Мне было 17, когда я впервые услышала “Хочешь?”. Я была твердо уверена в своей неотразимости, и единственной интересовавшей меня темой было взаимоотношение полов. “Ну какая дура может ТАК любить мужчину?” - рассуждала я, вслушиваясь в слова песни. “Моей огромной любви хватит нам двоим с головою…” – нет, я никогда до такого отношения не унижусь! О том, что песня может быть посвящена не возлюбленному, я даже не задумалась.
Пять лет спустя я родила своего первого ребенка. Часами укачивая неспящее дите, я напевала все известные мне песни. Когда очередь дошла до Земфиры, я вдруг поняла истинный смысл “Хочешь?”: мужчину невозможно любить такой всеобъемлющей любовью, а вот ребенка – очень даже. И соседей запросто можно убить за то, что мешают чуду заснуть.

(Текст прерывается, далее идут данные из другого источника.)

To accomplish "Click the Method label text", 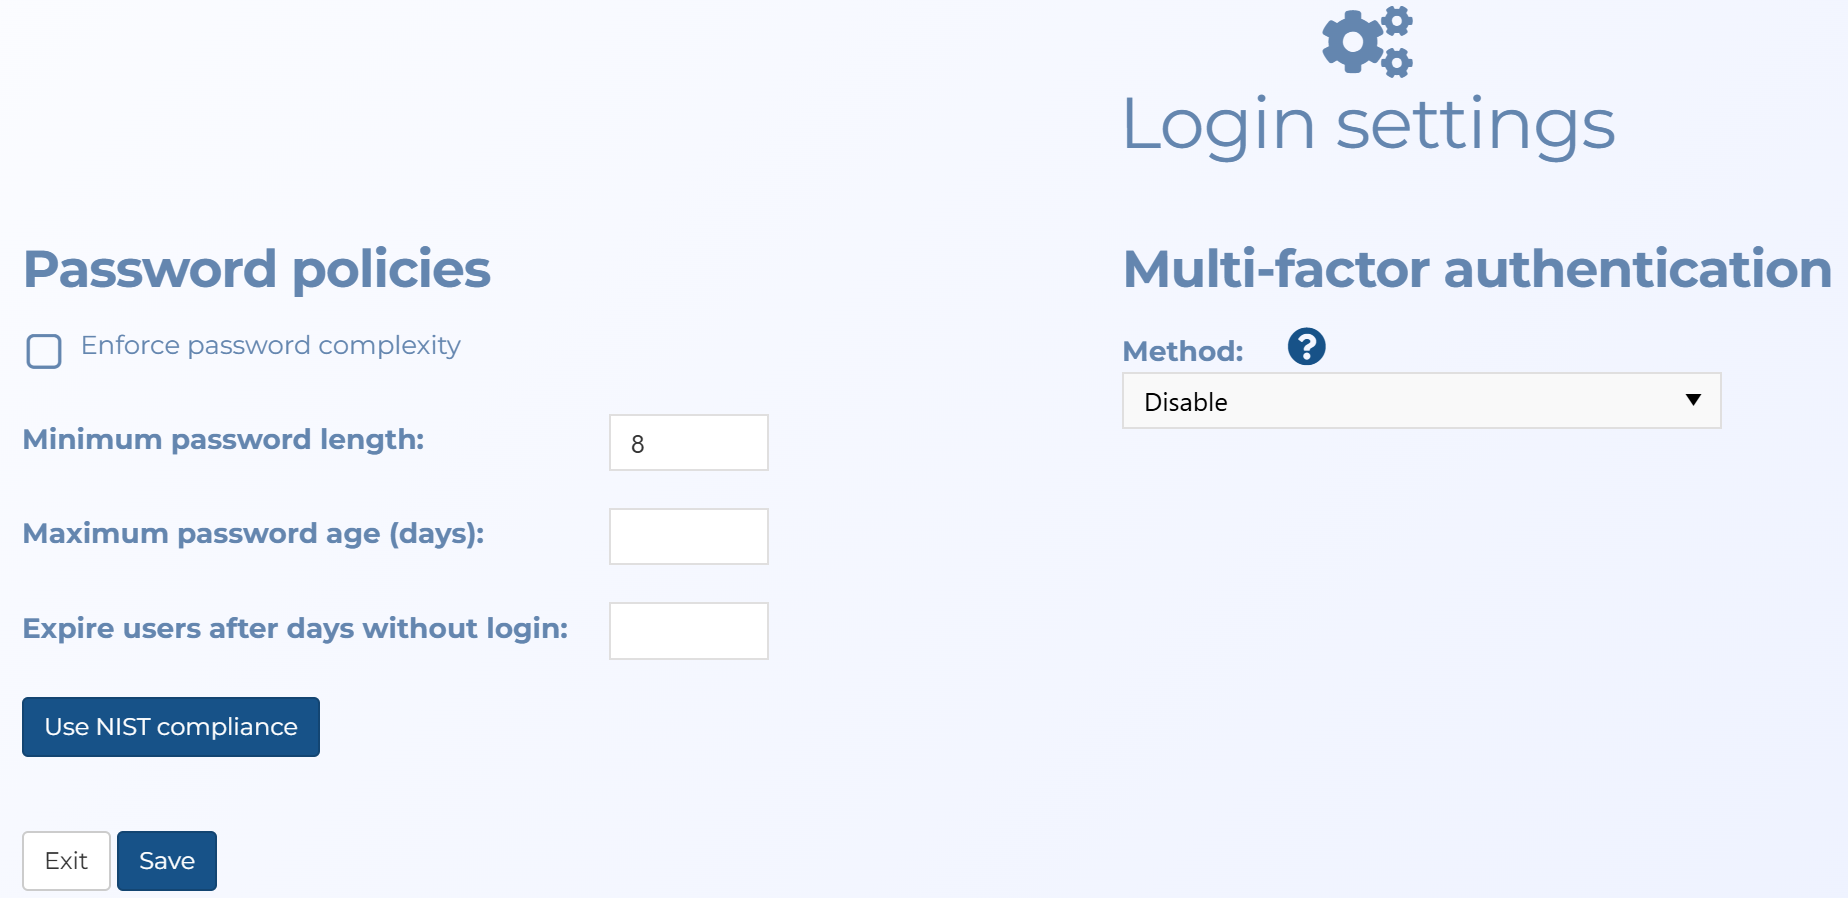I will [1183, 351].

А еще через пять лет у моего близкого человека врачи обнаружили неоперабельную опухоль. И в песне “Хочешь?” мне стало слышаться запредельное горе. Я впервые осознала буквальный смысл слов “пожалуйста, не умирай… пожалуйста, только живи…”. А апельсины? Это ведь фрукт, который наиболее часто приносят в больницу. И еще умирающим старательно рассказывают длинные слухи, чтобы развлечь их и не говорить о болезни.
Я прочувствовала каждую надрывную интонацию песни, каждое безумное обещание невыполнимой вещи. Я почти ненавидела Земфиру за растерянное “я…” в конце и красноречиво оборванную финальную ноту.
Уже долго я не могу себя заставить снова включить эту песню. Но понимаю, почему Авдотья Смирнова и Татьяна Толстая в “Школе злословия” назвали Земфиру Настоящим Поэтом.